— Problem statement —
Write out, word for word and with no pictures, each line below from the one containing "Instruction: Export the changelog as MD" through the one containing "Instruction: Expand the", both included, and no other line.

— Records supplied —
--- START ---

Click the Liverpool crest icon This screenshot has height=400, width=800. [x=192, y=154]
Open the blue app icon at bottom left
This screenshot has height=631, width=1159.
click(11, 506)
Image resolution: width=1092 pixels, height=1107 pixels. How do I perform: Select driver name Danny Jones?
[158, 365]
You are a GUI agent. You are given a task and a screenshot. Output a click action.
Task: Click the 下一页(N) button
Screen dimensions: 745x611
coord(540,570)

--- END ---
--- START ---

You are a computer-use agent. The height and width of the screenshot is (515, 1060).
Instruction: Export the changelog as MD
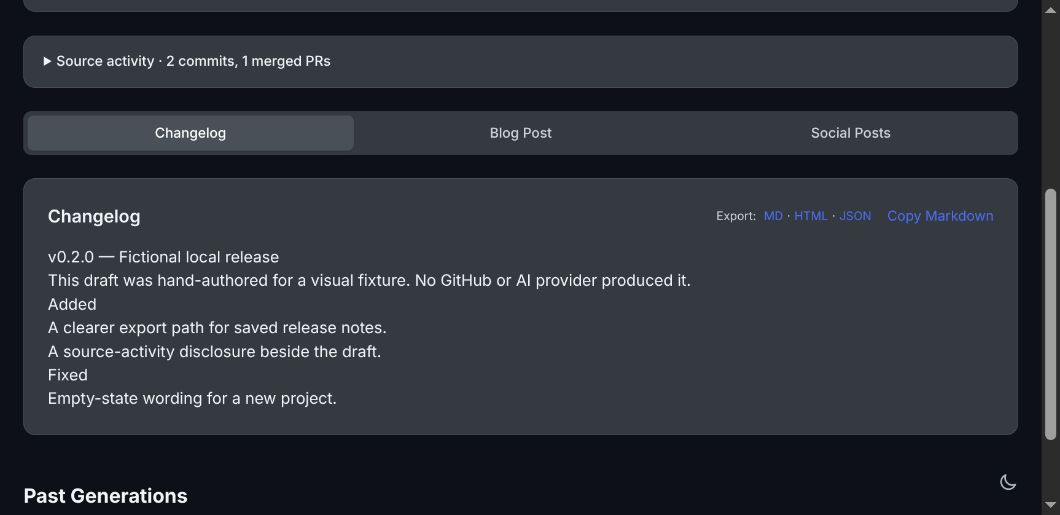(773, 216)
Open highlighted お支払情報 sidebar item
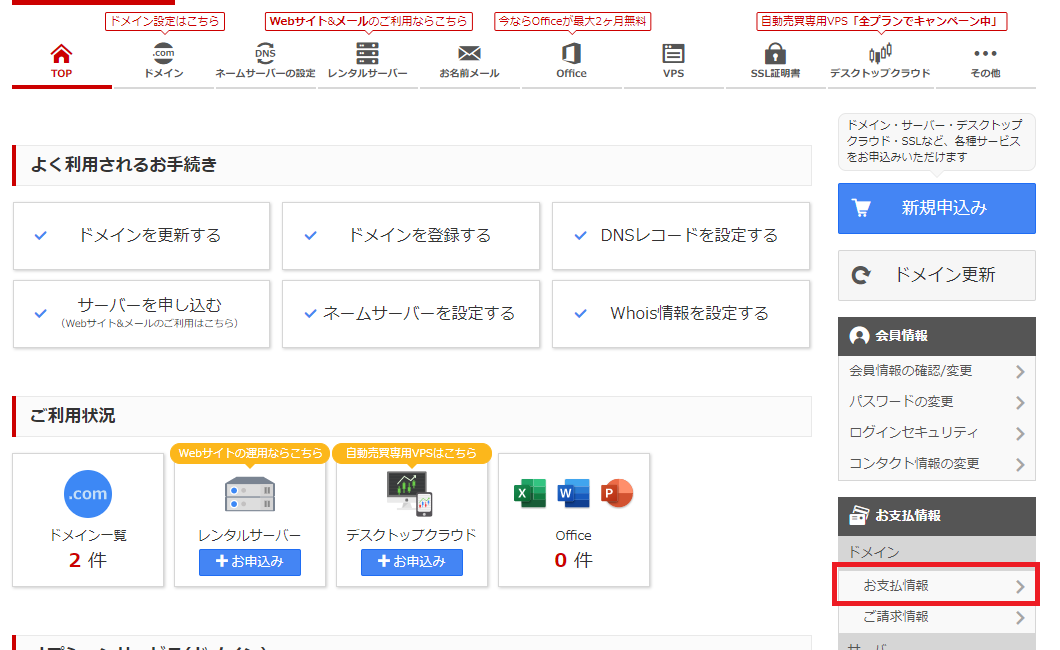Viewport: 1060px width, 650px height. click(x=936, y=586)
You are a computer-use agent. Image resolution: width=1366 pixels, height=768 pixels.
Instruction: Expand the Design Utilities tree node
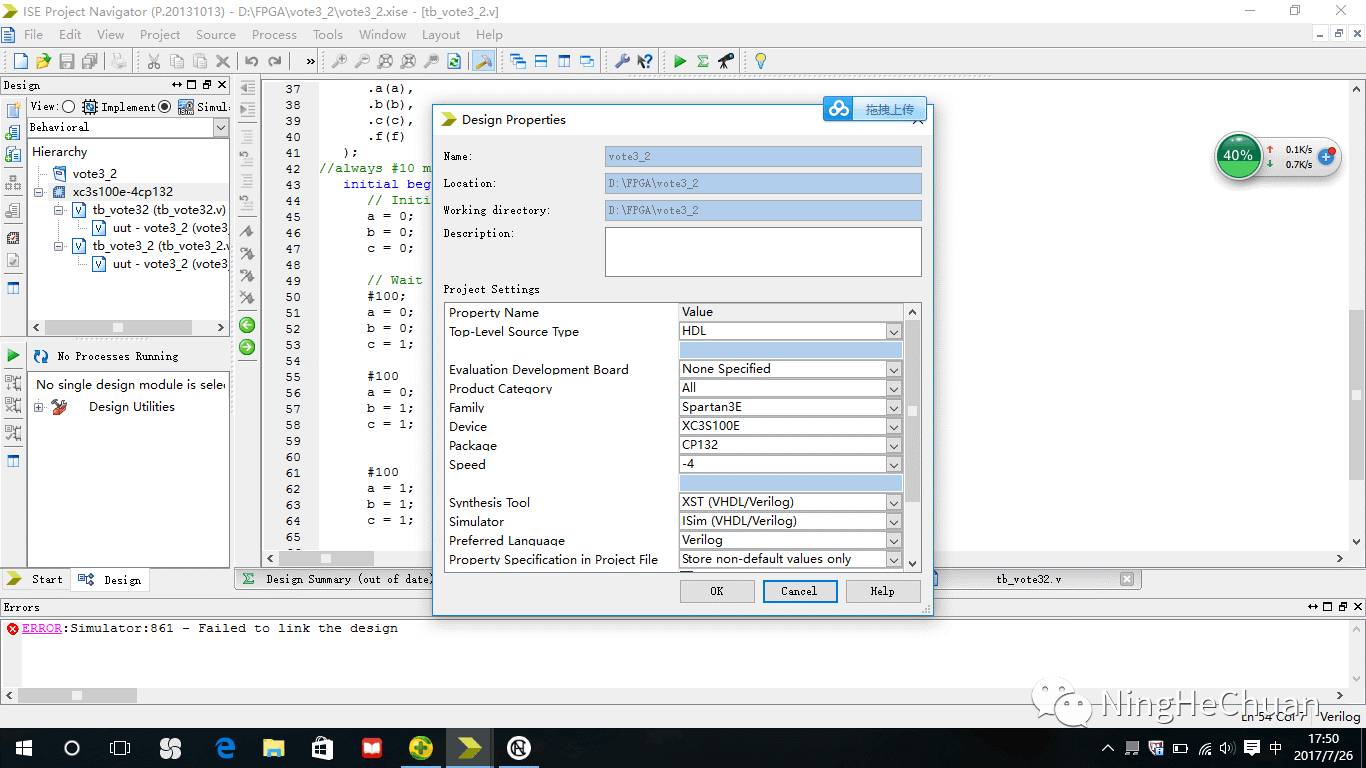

--- END ---
--- START ---

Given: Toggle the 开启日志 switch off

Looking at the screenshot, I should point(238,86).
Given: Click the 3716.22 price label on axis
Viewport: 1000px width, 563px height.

--- END ---

— Response area —
Instruction: Export the changelog as MD
(773, 216)
Open highlighted お支払情報 sidebar item
Viewport: 1060px width, 650px height. click(x=936, y=586)
You are a computer-use agent. Image resolution: width=1366 pixels, height=768 pixels.
Instruction: Expand the Design Utilities tree node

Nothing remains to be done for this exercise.